*** Material supplied Section Begins ***

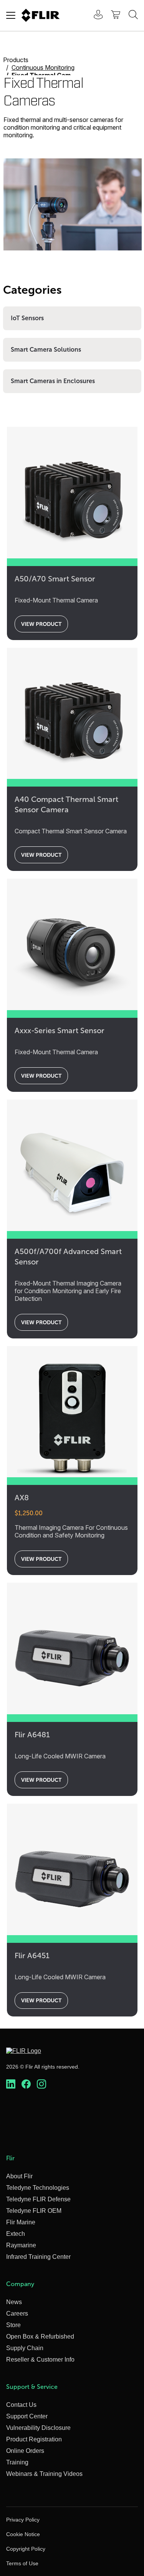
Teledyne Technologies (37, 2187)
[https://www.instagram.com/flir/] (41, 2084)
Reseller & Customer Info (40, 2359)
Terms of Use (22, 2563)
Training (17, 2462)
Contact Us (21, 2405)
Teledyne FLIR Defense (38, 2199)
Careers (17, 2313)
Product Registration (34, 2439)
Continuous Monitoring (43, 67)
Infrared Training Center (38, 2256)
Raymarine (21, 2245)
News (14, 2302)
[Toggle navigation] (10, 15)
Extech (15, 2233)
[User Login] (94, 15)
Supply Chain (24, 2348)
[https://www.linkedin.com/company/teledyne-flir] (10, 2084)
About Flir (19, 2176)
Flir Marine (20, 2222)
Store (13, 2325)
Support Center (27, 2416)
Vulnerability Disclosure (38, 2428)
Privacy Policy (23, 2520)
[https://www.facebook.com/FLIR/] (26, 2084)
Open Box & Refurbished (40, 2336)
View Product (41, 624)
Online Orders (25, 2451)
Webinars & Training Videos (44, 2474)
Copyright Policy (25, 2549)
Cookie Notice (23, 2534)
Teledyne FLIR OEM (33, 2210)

*** Material supplied Section Ends ***

Work required:
Once you have counted the lines of the data that contain the word "Center", please reply with that number alone.

Response below:
2